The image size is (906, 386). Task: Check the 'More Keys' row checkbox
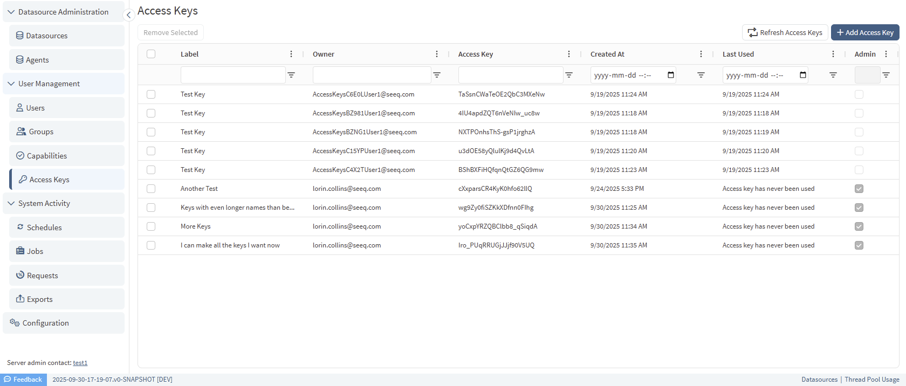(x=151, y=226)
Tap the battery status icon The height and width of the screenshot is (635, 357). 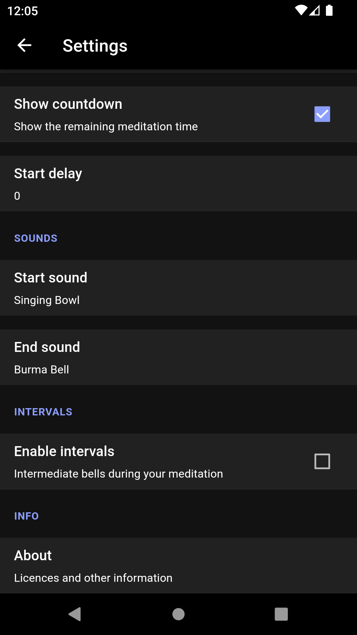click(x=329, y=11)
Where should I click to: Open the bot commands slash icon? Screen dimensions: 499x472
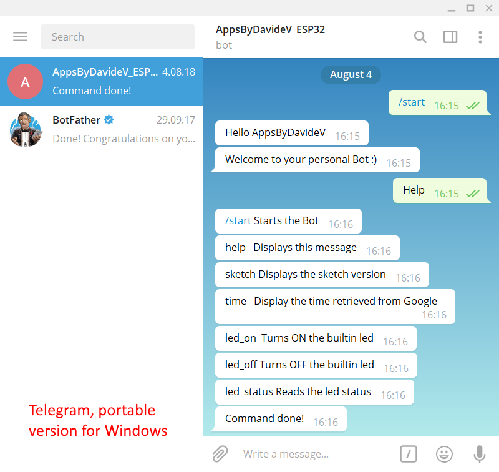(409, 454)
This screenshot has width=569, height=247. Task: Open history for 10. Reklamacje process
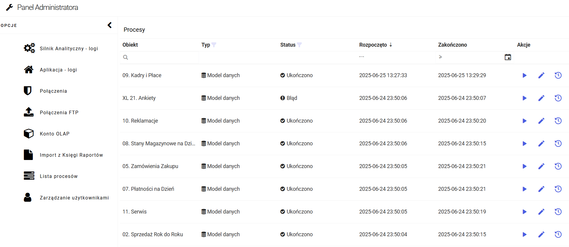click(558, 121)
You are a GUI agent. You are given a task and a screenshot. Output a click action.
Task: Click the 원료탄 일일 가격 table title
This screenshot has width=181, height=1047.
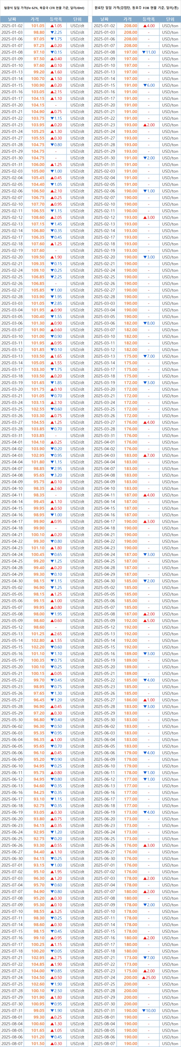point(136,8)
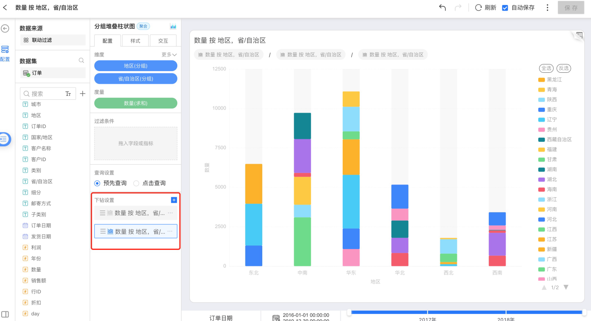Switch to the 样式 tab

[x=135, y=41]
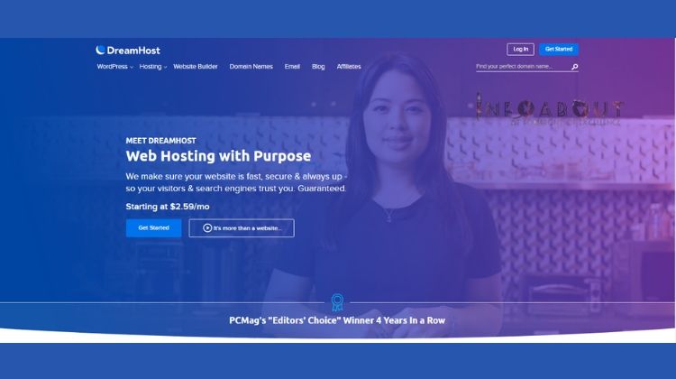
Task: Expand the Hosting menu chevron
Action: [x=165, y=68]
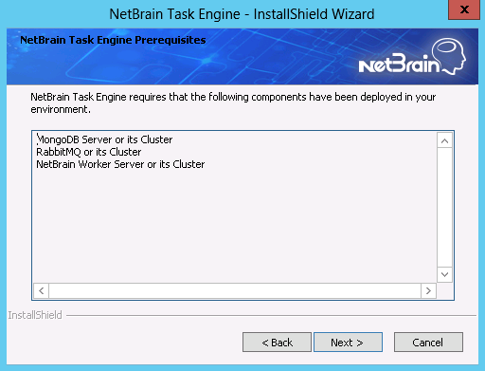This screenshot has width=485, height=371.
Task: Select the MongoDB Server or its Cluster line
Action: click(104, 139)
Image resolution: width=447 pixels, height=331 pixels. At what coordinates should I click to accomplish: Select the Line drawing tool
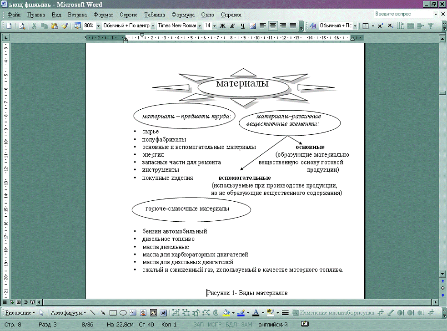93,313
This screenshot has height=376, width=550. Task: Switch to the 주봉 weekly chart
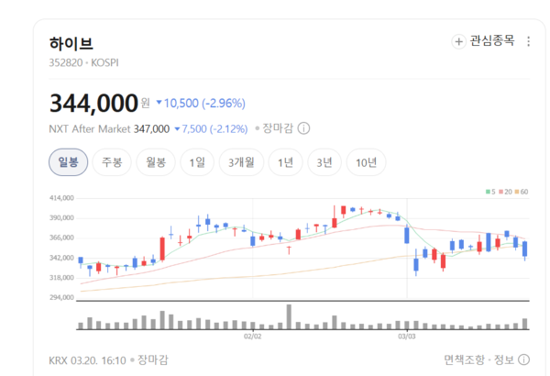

Exercise requirements
Copy the material from the line containing "This screenshot has width=569, height=247." through the end, including both of those lines, and leave out the pictures.

The output
This screenshot has width=569, height=247. Task: Open history for 10. Reklamacje process
click(558, 121)
You are a GUI agent. You are given a task and a screenshot. Output a click action.
Task: Click the 원료탄 일일 가격 table title
This screenshot has width=181, height=1047.
point(136,8)
Switch to the 样式 tab

[x=135, y=41]
Task: Expand the Hosting menu chevron
Action: [x=165, y=68]
This screenshot has width=485, height=371.
Task: Select the MongoDB Server or its Cluster line
Action: click(104, 139)
Image resolution: width=447 pixels, height=331 pixels. At what coordinates should I click to accomplish: Select the Line drawing tool
93,313
This screenshot has height=376, width=550. Task: Switch to the 주봉 weekly chart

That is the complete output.